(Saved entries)
__________

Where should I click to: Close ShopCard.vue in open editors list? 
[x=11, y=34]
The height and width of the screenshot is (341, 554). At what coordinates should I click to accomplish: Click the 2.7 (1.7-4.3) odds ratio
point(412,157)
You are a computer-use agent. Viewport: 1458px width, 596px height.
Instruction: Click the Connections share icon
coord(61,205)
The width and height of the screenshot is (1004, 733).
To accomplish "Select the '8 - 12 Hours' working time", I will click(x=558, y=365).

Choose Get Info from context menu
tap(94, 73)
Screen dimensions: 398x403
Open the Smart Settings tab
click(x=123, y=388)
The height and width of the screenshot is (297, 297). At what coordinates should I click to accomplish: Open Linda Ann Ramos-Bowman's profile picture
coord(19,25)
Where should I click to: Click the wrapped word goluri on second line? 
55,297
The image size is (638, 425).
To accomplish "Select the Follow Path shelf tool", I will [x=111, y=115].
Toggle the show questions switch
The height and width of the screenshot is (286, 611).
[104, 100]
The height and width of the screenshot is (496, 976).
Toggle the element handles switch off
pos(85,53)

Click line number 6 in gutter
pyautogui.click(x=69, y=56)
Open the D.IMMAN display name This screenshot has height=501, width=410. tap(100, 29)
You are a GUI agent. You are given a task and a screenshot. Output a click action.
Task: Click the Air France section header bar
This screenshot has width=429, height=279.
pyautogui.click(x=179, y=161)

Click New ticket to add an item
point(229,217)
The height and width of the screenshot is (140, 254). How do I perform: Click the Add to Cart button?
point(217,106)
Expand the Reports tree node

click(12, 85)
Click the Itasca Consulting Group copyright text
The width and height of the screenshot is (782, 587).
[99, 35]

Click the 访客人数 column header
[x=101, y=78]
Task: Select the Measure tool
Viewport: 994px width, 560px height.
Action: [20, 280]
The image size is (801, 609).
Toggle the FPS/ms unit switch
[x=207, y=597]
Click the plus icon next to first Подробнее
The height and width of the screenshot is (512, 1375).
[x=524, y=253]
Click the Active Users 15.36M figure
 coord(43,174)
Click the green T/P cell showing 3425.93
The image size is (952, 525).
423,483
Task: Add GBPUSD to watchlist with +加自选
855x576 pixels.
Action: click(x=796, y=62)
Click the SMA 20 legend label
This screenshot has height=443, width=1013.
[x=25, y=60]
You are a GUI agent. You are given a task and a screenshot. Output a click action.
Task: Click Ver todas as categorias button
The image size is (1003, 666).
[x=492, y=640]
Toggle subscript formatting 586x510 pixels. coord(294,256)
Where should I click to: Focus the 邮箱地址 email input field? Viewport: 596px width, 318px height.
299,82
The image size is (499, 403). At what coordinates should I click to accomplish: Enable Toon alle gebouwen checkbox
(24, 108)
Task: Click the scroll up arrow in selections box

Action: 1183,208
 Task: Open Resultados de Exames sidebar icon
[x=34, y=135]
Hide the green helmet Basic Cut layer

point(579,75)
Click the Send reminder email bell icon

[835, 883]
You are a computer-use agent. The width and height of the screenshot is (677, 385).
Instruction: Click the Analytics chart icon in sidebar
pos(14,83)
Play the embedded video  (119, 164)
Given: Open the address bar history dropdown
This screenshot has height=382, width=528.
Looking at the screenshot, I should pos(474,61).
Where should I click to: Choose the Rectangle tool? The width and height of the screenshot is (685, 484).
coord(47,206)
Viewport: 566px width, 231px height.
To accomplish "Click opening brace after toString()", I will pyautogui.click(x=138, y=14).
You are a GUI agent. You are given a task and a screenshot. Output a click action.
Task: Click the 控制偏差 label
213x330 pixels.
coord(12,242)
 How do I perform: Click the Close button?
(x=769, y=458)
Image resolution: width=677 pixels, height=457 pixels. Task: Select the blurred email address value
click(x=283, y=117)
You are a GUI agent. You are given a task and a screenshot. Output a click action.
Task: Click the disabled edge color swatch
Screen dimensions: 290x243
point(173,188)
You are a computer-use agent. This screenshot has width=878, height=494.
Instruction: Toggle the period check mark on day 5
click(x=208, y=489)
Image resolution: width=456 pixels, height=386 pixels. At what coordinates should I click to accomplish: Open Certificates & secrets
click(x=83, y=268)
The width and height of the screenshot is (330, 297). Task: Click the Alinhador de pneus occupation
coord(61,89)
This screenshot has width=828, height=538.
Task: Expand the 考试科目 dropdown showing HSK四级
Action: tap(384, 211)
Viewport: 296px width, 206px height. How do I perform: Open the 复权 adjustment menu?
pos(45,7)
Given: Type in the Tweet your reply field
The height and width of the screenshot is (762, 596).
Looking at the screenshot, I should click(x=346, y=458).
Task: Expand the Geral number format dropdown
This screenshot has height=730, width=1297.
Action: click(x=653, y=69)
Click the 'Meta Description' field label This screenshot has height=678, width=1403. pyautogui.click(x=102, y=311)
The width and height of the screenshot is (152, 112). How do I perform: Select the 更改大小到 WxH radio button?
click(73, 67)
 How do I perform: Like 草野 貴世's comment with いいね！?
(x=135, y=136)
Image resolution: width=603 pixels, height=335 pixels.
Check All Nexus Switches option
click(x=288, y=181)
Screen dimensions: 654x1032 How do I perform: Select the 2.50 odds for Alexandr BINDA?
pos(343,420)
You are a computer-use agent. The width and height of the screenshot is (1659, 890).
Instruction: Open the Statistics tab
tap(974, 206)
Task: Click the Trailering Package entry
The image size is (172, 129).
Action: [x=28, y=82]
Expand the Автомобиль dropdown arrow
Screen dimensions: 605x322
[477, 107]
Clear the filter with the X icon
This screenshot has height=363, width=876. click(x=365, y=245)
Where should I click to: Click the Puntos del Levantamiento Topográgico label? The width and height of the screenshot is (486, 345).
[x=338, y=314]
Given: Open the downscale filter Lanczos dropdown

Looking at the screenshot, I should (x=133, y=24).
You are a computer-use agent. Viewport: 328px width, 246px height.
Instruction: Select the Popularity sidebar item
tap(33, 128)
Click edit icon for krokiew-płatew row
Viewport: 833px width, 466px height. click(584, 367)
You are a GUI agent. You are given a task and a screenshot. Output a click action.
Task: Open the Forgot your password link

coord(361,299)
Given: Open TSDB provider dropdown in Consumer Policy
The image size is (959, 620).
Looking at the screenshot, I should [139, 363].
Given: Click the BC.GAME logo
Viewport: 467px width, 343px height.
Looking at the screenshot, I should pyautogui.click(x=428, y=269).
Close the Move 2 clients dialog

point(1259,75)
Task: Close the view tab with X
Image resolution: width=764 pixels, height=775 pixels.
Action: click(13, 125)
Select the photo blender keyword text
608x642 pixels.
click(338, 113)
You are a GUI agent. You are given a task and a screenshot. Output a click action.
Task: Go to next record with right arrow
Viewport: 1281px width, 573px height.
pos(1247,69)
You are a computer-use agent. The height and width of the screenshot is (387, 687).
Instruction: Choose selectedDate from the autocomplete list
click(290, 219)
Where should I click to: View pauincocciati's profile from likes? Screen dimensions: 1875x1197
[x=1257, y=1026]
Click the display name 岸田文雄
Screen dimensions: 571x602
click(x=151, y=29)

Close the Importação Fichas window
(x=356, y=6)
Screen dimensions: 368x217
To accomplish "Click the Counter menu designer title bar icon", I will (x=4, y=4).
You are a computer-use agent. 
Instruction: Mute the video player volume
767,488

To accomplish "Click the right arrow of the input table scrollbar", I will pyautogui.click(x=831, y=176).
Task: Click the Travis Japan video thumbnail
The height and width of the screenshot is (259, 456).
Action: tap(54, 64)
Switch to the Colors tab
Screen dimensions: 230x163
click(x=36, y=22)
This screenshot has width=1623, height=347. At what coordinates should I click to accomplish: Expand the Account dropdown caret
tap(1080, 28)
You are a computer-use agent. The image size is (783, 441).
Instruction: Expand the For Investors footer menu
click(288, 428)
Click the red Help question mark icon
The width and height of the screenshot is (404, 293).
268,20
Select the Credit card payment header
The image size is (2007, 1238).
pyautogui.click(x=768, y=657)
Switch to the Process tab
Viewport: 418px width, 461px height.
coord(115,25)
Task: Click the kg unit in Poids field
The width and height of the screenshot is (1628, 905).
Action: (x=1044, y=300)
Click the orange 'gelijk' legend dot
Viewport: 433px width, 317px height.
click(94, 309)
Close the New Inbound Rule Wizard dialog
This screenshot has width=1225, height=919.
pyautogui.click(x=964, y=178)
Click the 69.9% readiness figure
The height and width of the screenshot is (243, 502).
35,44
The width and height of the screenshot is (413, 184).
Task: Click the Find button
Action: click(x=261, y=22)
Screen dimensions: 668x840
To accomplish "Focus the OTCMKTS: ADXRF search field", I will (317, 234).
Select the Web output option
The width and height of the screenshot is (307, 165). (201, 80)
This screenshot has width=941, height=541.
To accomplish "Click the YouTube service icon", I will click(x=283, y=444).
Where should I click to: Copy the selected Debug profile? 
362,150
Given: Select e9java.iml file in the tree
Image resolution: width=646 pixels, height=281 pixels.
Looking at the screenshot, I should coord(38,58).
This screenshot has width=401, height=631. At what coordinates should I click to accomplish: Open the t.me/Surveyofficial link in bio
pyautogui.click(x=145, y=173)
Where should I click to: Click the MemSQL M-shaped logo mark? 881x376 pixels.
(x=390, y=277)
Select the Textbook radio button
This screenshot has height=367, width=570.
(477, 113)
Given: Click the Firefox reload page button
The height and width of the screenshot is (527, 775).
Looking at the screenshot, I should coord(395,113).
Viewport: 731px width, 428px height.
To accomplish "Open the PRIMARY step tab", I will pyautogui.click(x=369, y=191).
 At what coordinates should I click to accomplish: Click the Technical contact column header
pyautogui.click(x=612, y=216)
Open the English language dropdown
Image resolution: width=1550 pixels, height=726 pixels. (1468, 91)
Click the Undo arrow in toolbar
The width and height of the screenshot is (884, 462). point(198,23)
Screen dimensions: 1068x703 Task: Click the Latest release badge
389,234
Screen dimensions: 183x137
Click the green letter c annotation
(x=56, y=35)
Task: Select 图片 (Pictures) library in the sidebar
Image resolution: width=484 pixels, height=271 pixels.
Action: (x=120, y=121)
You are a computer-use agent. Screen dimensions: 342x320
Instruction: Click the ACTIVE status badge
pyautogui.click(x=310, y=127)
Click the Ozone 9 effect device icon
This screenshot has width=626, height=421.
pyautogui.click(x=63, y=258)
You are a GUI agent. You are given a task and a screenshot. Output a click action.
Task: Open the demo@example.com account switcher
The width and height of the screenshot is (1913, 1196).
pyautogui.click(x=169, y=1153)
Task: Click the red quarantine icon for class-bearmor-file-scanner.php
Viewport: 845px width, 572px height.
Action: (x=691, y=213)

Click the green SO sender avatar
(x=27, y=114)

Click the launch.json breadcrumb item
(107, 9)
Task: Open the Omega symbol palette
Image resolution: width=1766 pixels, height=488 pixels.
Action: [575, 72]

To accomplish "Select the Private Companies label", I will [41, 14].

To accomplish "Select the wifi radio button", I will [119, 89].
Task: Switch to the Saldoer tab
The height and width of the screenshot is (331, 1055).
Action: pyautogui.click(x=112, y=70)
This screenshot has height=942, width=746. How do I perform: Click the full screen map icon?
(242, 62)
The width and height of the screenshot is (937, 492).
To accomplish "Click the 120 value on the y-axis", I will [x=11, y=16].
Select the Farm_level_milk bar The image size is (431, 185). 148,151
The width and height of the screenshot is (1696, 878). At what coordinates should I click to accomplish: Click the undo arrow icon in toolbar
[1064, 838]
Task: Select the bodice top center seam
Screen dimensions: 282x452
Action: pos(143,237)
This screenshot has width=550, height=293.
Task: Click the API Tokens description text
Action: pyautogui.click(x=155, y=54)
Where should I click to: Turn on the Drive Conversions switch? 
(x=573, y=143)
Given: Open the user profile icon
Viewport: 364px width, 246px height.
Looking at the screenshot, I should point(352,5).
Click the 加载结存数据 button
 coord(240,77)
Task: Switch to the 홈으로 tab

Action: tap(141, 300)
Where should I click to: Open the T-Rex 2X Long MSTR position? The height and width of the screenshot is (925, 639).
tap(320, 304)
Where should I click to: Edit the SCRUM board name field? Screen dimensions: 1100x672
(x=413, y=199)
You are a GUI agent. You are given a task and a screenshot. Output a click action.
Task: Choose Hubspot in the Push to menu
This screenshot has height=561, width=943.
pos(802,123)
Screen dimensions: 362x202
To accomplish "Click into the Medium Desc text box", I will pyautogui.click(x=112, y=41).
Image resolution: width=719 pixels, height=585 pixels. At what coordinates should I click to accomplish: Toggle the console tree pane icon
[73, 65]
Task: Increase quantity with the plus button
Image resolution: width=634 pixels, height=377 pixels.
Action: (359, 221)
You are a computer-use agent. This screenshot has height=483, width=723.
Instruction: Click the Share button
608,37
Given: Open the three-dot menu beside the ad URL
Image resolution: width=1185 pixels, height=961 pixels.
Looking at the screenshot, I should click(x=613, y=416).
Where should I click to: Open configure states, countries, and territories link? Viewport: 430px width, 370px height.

__________

### WHAT TO WORK ON:
Across all the records above, find each line with "will" in it and copy it.

### WRITTEN REPLY:
To accomplish "Select the '8 - 12 Hours' working time", I will click(x=558, y=365).
To accomplish "Select the Follow Path shelf tool", I will [x=111, y=115].
To accomplish "Click opening brace after toString()", I will pyautogui.click(x=138, y=14).
To accomplish "Click the Counter menu designer title bar icon", I will (x=4, y=4).
To accomplish "Click the right arrow of the input table scrollbar", I will pyautogui.click(x=831, y=176).
To accomplish "Focus the OTCMKTS: ADXRF search field", I will (317, 234).
To accomplish "Click the YouTube service icon", I will click(x=283, y=444).
To accomplish "Open the PRIMARY step tab", I will pyautogui.click(x=369, y=191).
To accomplish "Select the Private Companies label", I will [41, 14].
To accomplish "Select the wifi radio button", I will [119, 89].
To accomplish "Click the 120 value on the y-axis", I will [x=11, y=16].
To accomplish "Click into the Medium Desc text box", I will pyautogui.click(x=112, y=41).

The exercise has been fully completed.